Below that is the process of actually acquiring the instance group of GKE and the process of stopping it. There is nothing special to mention, but I have listed it as an implementation example of the API around GKE.

func init() {
	registerPatroller("GKE", newGKEPatroller)
}
...

func (p *GKEPatroller) Scan() error {
	// get all clusters list
	clusters, err := container.NewProjectsLocationsClustersService(p.containerService).List("projects/" + p.projectID + "/locations/-").Do()
	if err != nil {
		log.Error(p.GetResourceType(), err)
		return err
	}

	for _, cluster := range clusters.Clusters {
		var instanceGroups []*GKEInstanceGroup

		for _, nodePool := range cluster.NodePools {
			instanceGroupUrlList := strings.Split(nodePool.InstanceGroupUrls[0], "/")
			instanceGroupName := instanceGroupUrlList[len(instanceGroupUrlList)-1]
			instanceGroupZone := instanceGroupUrlList[len(instanceGroupUrlList)-3]

			resp, err := p.computeService.InstanceGroups.Get(p.projectID, instanceGroupZone, instanceGroupName).Context(p.ctx).Do()
			if err != nil {
				log.Error(p.GetResourceType(), err)
				return err
			}

			if resp.Size > 0 {
				instanceGroups = append(instanceGroups, &GKEInstanceGroup{name: instanceGroupName, zone: instanceGroupZone})
			}
		}

		if len(instanceGroups) > 0 {
			c := &GKECluster{
				name:           cluster.Name,
				labels:         cluster.ResourceLabels,
				location:       cluster.Location,
				instanceGroups: instanceGroups,
			}
			p.results[scaned] = append(p.results[scaned], c)
			log.Info(p.GetResourceType(), "found running node "+c.name)
		}
	}

	return nil
}

func (p *GKEPatroller) TerminateOrDestroy(wg *sync.WaitGroup, scanedResult interface{}) {
	defer wg.Done()

	cluster := scanedResult.(*GKECluster)

	ms := compute.NewInstanceGroupManagersService(p.computeService)
	for _, instanceGroup := range cluster.instanceGroups {
		if _, err := ms.Resize(p.projectID, instanceGroup.zone, instanceGroup.name, 0).Do(); err != nil {
			log.Error(p.GetResourceType(), err)
			return
		}
		log.Info(p.GetResourceType(), instanceGroup.name+" called stop command")
	}

	p.results[terminated] = append(p.results[terminated], cluster)
}

The above is a very rough explanation of the code. I'm showing only a fairly partial code, so I think there were many points that were difficult to understand, but I hope you can get an idea of the implementation somehow.

Summary

I am grateful that by creating this mechanism, I forgot to stop GKE and the unfortunate thing of noticing the next day did not occur.
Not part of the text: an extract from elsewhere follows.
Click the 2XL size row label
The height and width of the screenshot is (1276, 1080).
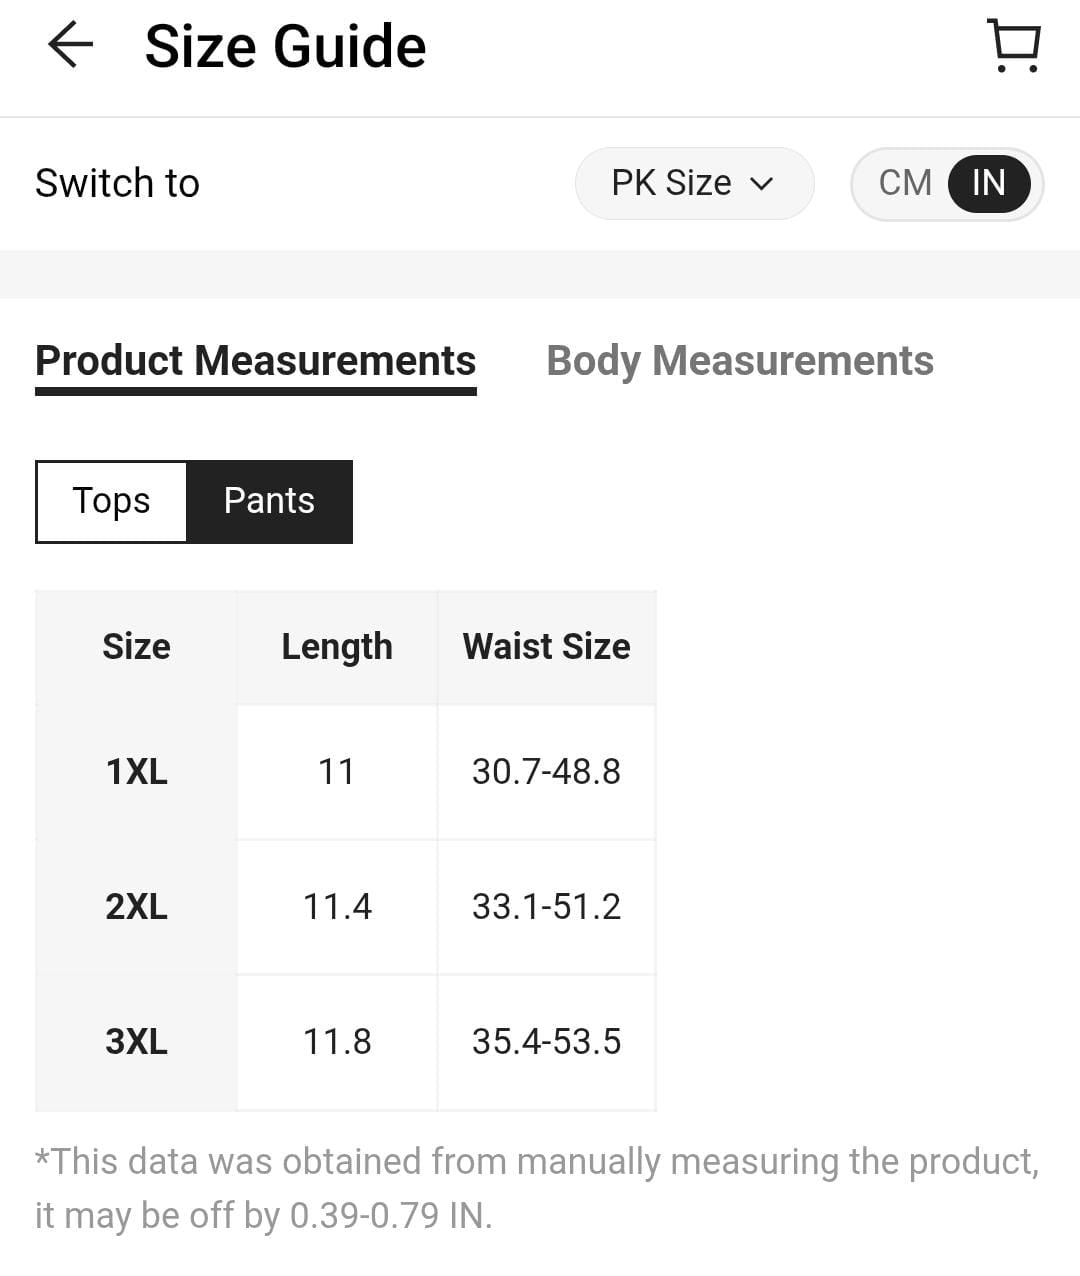[x=136, y=907]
Also, I implemented it using Cloud Functions for the first time this time, and it was easier than I expected, including deployment. If you want to do the same thing on AWS, you'll probably have to implement Cloud Watch Events and Lambda in combination, but that's pretty much the same thing. So, if you have experience with AWS, I think that there are almost no problems.
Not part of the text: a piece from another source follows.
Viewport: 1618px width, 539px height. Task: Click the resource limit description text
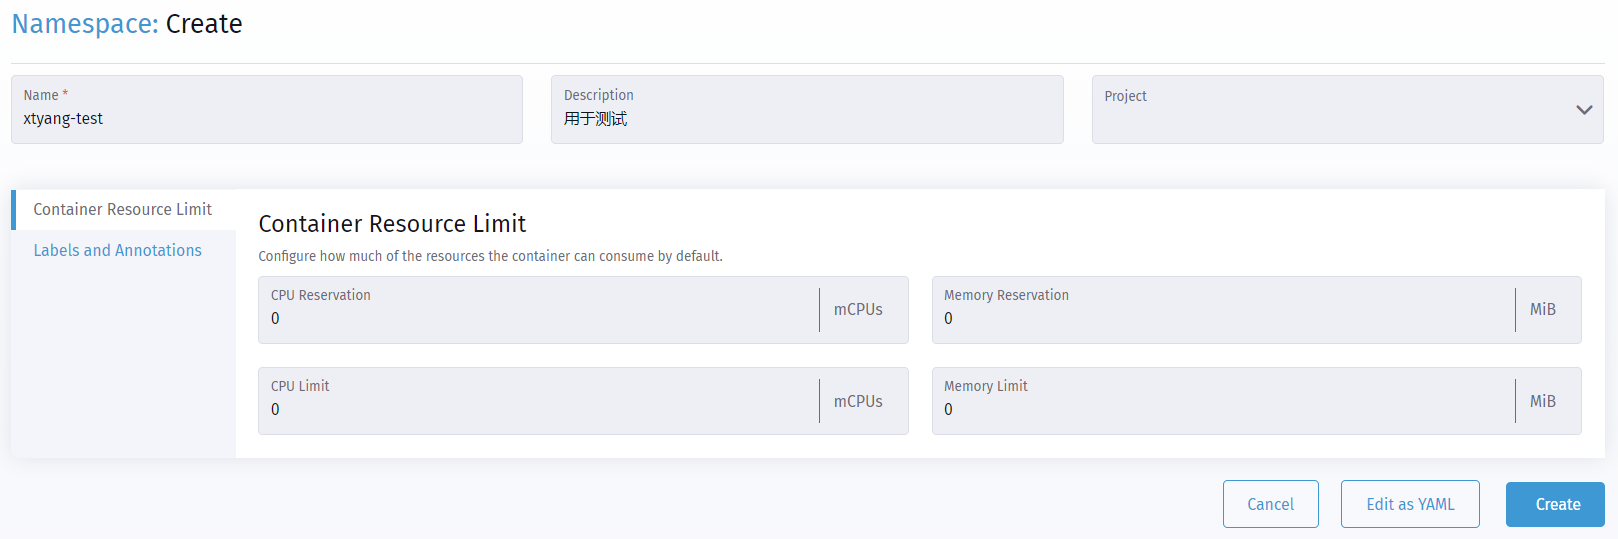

On the other hand, as a reflection, I think it was not good that Cloud Functions was adopted easily. In this case, Cloud Functions and Cloud Run were two candidates for adoption because it would be good if they could be started at the specified time, but we adopted Cloud Functions because they are similar to Lambda. However, Cloud Run has more advantages in terms of ease of local testing, and there are no other disadvantages in particular, so I think that Cloud Run should have been selected from now on.
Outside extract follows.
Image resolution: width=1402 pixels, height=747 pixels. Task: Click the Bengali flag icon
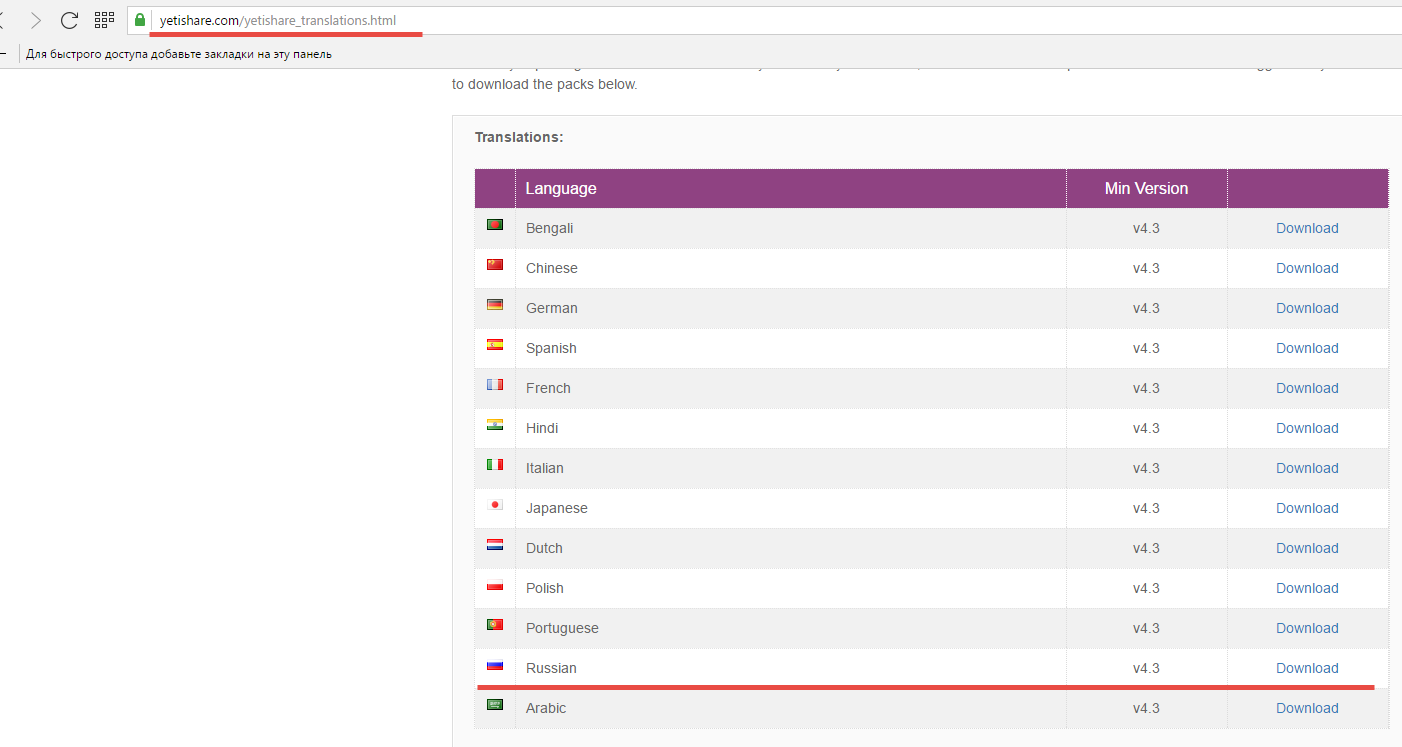[x=495, y=225]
If you are interested, please see the article below for details on which one to use in cases where both Cloud Functions and Cloud Run can be used. https://medium.com/google-cloud/cloud-run-and-cloud-function-what-i-use-and-why-12bb5d3798e1

As mentioned above, it was "automatically stop unnecessary resources in the GCP verification environment".